Jerónimo de Sousa voltou a um lugar onde costuma ser feliz. A rua 1.º de maio na Baixa da Banheira, concelho de Moita, encheu-se de militantes comunistas e de populares para assistir ao regresso do líder, que foi operado de urgência, no dia 13, para desobstruir a artéria carótica, e apanhou a caravana do partido na vila da margem sul, que já tinha escolhido para fazer a primeira arruada nas Autárquicas do ano passado. Ainda que visivelmente fragilizado, Jerónimo apanhou o desfile a meio, juntando-se a um público fiel, e não poupou no combate político, que começou pela direita e acabou num PS que não lhe inspira confiança.

◇ ◇ ◇ ◇

-- COMO FAZER --
Prossiga o texto sobre o regresso de Jerónimo de Sousa na Baixa da Banheira a partir da última frase.

-- Itens do conjunto de dados --
◇ ◇ ◇ ◇

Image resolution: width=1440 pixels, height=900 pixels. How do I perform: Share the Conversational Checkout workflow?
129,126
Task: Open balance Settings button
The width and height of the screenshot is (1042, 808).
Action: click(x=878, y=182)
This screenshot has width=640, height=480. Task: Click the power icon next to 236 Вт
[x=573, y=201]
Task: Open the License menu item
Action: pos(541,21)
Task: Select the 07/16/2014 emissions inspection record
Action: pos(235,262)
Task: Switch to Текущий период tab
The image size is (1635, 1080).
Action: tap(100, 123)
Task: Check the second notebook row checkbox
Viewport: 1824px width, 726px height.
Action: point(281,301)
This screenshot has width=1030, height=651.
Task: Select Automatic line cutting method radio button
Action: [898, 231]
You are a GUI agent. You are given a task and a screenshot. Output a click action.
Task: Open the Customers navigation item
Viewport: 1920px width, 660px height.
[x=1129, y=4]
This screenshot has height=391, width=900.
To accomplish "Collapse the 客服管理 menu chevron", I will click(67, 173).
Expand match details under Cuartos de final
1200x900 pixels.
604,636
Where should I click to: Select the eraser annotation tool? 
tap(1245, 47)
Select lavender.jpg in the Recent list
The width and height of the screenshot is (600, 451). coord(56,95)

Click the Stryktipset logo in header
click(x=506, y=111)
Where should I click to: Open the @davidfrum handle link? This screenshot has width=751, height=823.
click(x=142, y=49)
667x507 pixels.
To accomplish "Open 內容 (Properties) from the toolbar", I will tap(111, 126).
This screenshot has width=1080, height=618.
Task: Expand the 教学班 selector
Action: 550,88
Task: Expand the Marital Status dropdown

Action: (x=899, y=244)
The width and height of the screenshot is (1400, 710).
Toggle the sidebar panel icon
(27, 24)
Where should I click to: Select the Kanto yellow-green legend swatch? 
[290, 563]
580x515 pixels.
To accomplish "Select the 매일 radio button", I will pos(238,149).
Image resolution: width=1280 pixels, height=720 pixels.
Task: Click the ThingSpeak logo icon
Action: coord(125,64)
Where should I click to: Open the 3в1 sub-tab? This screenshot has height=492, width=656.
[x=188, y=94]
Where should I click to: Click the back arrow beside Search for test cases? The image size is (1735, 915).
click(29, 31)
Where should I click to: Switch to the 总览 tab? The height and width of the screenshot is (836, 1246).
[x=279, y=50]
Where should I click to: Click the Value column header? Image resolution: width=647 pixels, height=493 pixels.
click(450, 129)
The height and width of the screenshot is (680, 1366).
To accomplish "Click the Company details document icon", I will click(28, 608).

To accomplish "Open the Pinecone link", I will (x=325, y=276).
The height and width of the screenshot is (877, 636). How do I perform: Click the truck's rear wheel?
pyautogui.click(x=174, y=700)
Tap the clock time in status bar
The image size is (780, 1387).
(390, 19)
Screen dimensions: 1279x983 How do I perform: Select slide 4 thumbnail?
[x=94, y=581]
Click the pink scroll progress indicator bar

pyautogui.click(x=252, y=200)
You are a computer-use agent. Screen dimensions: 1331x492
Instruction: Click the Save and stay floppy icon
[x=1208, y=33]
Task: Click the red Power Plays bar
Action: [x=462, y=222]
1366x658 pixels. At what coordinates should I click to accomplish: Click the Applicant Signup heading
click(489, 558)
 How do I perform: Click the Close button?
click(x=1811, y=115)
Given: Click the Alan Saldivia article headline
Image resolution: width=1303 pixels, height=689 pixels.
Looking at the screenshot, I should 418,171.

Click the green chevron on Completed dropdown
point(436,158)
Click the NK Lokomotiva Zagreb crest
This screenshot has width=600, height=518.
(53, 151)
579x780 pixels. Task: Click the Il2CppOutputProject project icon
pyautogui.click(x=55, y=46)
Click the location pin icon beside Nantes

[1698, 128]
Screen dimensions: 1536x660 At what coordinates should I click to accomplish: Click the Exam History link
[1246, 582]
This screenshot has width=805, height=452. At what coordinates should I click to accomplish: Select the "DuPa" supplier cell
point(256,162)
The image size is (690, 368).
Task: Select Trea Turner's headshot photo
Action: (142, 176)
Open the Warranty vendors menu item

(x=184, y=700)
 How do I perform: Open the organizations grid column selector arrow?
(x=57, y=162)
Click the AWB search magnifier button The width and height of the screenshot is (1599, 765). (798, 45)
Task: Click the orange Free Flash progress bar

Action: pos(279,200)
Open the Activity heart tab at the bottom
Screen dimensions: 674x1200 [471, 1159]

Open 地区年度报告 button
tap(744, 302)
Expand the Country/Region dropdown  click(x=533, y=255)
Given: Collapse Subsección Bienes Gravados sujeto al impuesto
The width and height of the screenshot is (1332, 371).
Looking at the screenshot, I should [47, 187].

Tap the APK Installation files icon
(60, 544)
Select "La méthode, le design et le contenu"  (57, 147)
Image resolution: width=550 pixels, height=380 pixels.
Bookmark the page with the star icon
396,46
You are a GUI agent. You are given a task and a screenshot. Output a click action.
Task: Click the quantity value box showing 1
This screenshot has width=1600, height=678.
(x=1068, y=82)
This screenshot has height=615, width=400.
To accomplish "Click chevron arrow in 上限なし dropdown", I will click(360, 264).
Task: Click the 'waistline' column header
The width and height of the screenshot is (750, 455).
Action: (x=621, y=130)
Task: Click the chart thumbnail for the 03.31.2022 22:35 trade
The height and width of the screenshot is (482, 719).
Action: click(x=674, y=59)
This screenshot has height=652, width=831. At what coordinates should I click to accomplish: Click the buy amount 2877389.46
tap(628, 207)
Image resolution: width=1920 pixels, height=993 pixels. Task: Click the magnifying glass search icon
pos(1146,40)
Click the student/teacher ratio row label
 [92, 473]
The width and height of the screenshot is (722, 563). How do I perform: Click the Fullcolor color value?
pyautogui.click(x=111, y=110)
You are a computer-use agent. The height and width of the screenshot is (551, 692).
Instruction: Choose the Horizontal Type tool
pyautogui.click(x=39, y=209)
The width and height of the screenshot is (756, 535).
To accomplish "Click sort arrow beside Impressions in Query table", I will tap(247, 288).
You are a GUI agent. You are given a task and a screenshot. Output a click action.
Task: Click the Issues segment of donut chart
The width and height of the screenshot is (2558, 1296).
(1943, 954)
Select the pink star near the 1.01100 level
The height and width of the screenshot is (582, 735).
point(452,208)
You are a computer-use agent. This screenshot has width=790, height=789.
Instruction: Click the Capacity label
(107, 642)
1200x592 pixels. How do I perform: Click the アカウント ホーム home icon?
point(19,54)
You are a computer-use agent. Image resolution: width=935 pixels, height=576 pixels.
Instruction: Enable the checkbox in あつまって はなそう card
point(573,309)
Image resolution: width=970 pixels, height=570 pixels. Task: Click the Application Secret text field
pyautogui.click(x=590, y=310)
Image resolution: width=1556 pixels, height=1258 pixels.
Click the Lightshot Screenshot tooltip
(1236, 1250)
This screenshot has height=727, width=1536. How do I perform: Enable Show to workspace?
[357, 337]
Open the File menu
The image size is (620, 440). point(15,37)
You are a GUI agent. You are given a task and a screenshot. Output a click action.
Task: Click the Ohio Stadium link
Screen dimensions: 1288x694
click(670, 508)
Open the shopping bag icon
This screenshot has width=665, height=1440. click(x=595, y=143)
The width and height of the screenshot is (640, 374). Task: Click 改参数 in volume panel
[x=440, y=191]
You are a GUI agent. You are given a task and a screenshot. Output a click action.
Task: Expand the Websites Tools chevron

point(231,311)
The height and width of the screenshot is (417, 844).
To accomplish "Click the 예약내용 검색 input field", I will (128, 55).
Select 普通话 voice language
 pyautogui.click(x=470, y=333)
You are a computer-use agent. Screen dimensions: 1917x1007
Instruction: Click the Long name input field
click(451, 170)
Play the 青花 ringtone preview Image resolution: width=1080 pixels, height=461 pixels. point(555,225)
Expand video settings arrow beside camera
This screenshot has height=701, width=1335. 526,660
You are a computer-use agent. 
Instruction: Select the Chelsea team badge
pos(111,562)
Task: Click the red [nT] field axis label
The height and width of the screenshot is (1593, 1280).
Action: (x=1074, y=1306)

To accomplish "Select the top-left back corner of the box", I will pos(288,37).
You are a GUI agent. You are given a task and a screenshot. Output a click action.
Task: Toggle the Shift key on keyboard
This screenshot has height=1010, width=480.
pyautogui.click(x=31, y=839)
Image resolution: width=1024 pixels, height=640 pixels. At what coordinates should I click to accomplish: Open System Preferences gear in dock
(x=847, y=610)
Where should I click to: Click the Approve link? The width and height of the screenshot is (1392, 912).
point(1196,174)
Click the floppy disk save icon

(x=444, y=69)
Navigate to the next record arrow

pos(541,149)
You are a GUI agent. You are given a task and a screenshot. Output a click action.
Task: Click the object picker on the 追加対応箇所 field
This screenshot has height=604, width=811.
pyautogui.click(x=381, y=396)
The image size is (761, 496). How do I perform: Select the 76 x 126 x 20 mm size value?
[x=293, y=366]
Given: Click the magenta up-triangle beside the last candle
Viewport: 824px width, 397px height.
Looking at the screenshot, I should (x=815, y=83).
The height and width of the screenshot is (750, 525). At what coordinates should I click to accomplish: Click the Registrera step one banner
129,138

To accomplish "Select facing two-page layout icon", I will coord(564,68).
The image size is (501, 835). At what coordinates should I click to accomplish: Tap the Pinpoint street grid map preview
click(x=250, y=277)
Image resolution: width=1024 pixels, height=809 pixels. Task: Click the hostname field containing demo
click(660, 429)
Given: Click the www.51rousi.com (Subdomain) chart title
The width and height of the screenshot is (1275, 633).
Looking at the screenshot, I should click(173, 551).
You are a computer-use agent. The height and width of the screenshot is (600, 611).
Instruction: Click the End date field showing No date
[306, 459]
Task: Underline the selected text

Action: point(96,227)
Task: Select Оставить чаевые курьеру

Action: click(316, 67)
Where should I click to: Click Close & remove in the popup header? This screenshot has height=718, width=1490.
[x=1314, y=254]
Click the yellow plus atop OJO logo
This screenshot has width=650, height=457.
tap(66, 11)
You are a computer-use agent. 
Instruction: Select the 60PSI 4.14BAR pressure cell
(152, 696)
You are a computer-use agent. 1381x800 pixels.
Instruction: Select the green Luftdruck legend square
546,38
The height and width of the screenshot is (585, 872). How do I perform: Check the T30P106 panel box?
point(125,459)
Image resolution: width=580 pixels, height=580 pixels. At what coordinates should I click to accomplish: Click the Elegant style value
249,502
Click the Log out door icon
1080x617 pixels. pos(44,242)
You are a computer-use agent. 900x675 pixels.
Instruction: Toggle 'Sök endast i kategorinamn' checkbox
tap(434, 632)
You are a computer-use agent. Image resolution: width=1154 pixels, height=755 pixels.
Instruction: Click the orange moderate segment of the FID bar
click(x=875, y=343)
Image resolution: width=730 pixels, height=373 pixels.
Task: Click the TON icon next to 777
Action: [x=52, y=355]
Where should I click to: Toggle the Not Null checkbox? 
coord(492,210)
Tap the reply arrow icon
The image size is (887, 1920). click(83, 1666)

◇ ◇ ◇ ◇

-- RESPOSTA --
A partir da cama do hospital e depois de casa – com a mágoa de quem “vê a campanha a decorrer de longe”, uma “contradição muito difícil” de engolir para o secretário-geral do PCP – não viu com bons olhos a mudança de discurso de António Costa e uma aproximação à direita. “O objetivo [do primeiro-ministro] era ter maioria absoluta para ficar mais livre”, interpretou Jerónimo de Sousa, “mas percebeu que esse objetivo estava longínquo e teve logo a tendência para demostrar apoio a quem não vai resolver problemas”, como quem diz ao PSD.
Já no final da rua, onde Jerónimo tinha à espera um palco improvisado, o secretário-geral do PCP insistiu na aproximação do bloco central, que “engendrou estas eleições”, e defendeu que o caminho para evitar essa coligação é dar força “à esquerda que não vai virar à direita” – à CDU, portanto.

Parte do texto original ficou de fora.